In the Guardian we also see Mary Creagh who was quoted from BBC Radio 4 “Modern politicians with social media, Facebook and emails face pressures even 15 or 20 years ago they did not face … We are expected to be some how superhuman”, is that true, or is there an increasingly skewed action by the press to overexpose whatever is not perfectly spotless and in that manner undo whatever good a politician is trying to do.

In the Daily Mail (I apologise for using a lowly regarded source of information) we see two quotes “Chuka Umunna is the articulate politician who had hoped to make the Labour Party electable again after the humiliations suffered under Gordon Brown and Ed Miliband. But many party workers were worried that this 36-year-old, 6ft-tall, well-dressed former lawyer may be just a little too smooth. The grandson of a British prosecutor at the Nuremberg war trials, Chuka was educated at a private boys’ school, and was a chorister at Southwark Cathedral. His voice can be heard singing the theme tune to the Rowan Atkinson comedy Mr Bean.

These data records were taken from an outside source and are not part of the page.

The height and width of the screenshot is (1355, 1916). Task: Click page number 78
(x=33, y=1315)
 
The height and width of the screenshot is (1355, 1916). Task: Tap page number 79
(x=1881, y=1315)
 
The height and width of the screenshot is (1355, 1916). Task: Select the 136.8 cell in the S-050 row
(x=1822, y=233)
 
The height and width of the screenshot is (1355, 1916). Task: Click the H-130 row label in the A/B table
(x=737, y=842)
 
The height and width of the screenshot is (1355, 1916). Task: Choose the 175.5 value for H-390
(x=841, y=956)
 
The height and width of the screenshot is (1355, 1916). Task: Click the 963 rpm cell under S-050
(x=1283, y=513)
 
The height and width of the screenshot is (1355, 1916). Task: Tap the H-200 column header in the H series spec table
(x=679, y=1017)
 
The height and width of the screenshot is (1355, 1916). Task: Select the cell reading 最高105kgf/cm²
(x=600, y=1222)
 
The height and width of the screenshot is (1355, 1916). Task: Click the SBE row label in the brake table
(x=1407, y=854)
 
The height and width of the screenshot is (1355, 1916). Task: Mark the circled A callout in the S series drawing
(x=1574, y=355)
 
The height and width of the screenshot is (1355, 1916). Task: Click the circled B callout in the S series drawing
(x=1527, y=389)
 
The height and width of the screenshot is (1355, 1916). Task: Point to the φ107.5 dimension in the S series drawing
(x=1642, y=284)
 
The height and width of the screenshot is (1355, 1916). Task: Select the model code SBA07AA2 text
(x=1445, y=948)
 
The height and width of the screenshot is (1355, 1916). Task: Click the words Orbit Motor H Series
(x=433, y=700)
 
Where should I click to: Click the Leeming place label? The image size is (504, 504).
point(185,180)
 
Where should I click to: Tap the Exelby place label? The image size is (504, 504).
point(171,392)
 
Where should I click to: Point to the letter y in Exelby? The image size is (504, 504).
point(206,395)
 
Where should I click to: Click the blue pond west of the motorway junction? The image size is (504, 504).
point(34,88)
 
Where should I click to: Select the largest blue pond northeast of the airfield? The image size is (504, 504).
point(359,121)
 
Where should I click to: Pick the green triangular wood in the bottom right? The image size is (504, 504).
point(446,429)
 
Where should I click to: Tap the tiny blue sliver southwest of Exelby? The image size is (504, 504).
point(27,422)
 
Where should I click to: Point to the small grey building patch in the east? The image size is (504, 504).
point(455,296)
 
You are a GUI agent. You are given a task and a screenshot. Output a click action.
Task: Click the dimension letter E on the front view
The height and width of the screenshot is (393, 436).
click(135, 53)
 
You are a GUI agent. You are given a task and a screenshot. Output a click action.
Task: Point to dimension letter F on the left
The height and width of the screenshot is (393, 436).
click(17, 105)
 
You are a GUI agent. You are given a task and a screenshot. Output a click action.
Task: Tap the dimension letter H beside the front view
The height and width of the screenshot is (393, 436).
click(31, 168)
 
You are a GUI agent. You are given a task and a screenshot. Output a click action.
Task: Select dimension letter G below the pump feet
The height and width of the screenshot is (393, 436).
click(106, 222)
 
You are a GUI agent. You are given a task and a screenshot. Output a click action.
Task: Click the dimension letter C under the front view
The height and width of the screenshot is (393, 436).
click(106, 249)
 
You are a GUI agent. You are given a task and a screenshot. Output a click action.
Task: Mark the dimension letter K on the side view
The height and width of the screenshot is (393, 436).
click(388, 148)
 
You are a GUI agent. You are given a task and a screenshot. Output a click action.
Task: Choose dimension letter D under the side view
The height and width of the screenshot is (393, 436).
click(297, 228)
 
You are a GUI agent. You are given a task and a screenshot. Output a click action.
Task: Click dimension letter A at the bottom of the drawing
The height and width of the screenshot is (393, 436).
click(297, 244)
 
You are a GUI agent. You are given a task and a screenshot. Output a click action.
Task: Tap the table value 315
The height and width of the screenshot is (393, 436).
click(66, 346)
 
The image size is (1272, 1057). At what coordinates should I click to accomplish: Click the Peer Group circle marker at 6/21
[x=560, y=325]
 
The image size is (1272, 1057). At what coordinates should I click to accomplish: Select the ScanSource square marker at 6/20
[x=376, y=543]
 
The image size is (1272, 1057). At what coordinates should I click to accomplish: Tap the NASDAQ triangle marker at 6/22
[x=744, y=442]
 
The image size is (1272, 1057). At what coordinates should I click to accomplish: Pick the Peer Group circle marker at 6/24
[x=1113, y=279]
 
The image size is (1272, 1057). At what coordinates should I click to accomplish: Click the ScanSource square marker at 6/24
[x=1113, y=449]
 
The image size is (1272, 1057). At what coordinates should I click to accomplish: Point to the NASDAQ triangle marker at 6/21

Mr Umunna thinks nothing of spending £1,200 on bespoke suits from Alexandra Wood, an exclusive Saville Row tailor“.

So why would this be an issue? The terms ‘well-dressed‘ and ‘too smooth‘? The fact that he is the grandson of a former War Crimes prosecutor! That counts! Then there is the Saville Row reference, so this is not about skill, this is about the image that he inherited, the choices he made. Yet this person also decided to give his time to Labour, to champion the workers. He did not become a conservative as rich people seem to be seen as. In addition we get the quote “He was forced to apologise two years ago after it was revealed that he had once commented on a website that London’s nightclubs were ‘full of trash and C-list wannabes’“, so now people must apologise for speaking the truth? Have you seen the trash that comes out of some of these clubs? Smashed, drunk as a skunk and regularly we see how some of these places will have people leaving on all kinds of chemical trips. This is a consequence of binge drinking and slipping 1-2 pills with the white wine. This whilst many of them ladies complain on how they were entitled to VIP treatments in clubs so much better than the one they just crawled out of on all four. So perhaps Chuka Umunna is more than just a little right. Perhaps the press was worried on not having a hold on a person like this and they prefer a person slightly more ‘colourful’ (pardon the pun).

So where will Labour stand? Time will tell. Bren Bradshaw was right in one regard. The Labour party has loads of talent, no one denies that, but they’ve already forgotten that Ed Miliband was plenty talented and to some extent even visionary (in the wrong time as I saw it). So as the second talented member gets pushed off stage, are we seeing the effects of internal power plays and if so, should the press not be held to account for being the tool in all this?

I will let you, the reader mull over those facts and you should come to your own conclusions.